Trump administration plans to promote loyal diplomats after recalling 30 ambassadors, sources say | Trump administration

The Trump administration has quietly recalled nearly 30 ambassadors and other high-ranking foreign diplomats as it considers promoting appointees loyal to the new administration to higher levels in the State Department, according to diplomatic sources.
The recall of ambassadors or mission heads, confirmed by several current and former high-ranking diplomats, was unusual because it targeted career foreign service officers leading embassies abroad, who are typically left in place after a change of administration because they strive to be apolitical.
But the Trump administration had pledged to oust a “deep state” of civil servants in a process that critics called a purge of a professional class of government employees, including top foreign diplomats.
“This is a standard process in any administration,” a current senior State Department official said in response to a Guardian request for comment. “An ambassador is a personal representative of the president, and the president has the right to ensure that he has people in those countries who are advancing the America First agenda.”
The senior official also confirmed that the recalled ambassadors would not be fired, but rather reassigned. Plans to recall U.S. diplomats were first reported by Politico. A partial list of removals was first reported by the Associated Press.
A union representing US diplomats said it was “deeply concerned” about the process and many US diplomats told the Guardian they believed the promotions process had been weighed to elevate diplomats seen as friends of the administration. This process could politicize the foreign service, they said.
The American Foreign Service Association (AFSA) “affirms that foreign service personnel who have conscientiously carried out the policies and procedures of a previous administration should not be penalized by retroactively imposed changes to promotional precepts,” the union wrote in a statement condemning the new policies.

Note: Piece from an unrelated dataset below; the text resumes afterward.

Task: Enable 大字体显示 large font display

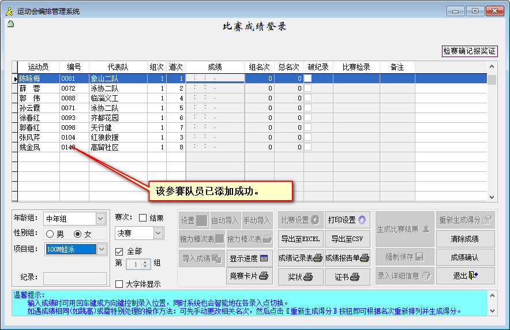Action: (x=119, y=284)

“The department must explain how these actions promote fairness for those who were recommended but did not achieve promotion this year and will now face challenges because others were promoted before them.”
The reshuffle was not announced publicly, and State Department employees were quietly compiling lists of those who received recall orders over the weekend. “It’s a travesty,” said a former senior official who spoke to ambassadors and told them they would leave office. “It’s random, no one knows why they were removed or spared.”
The hardest hit region was Africa, where a dozen ambassadors or heads of mission were recalled from Niger, Uganda, Senegal, Somalia, Ivory Coast, Mauritius, Nigeria, Gabon, Congo, Burundi, Cameroon and Rwanda. In the Middle East, mission heads were recalled from Egypt and Algeria. European mission heads to receive recall orders included Slovakia, Montenegro, Armenia and North Macedonia.
“We have [around] “There are 80 vacant ambassadorial positions,” wrote Sen. Jeanne Shaheen, the top Democrat on the Senate Foreign Relations Committee. “Yet President Trump is ceding American leadership to China and Russia by removing qualified career ambassadors who serve faithfully no matter who is in power. This makes America less secure, less strong, and less prosperous.”
Secretary of State Marco Rubio said at an end-of-year news conference last week that he had delivered a new list of hundreds of diplomats nominated for promotion after the Trump administration adjusted the criteria and panels of those who oversee the promotion process.
This was part of an administration effort to target “diversity, equity and inclusion” policies supporting minority applicants within various government agencies.
Powerful White House officials, like deputy chief of staff Stephen Miller, have sought to install allies within the State Department to achieve goals of limiting immigration to the United States. Promoting diplomats aligned with the current White House administration would further politicize the diplomatic corps, AFSA said.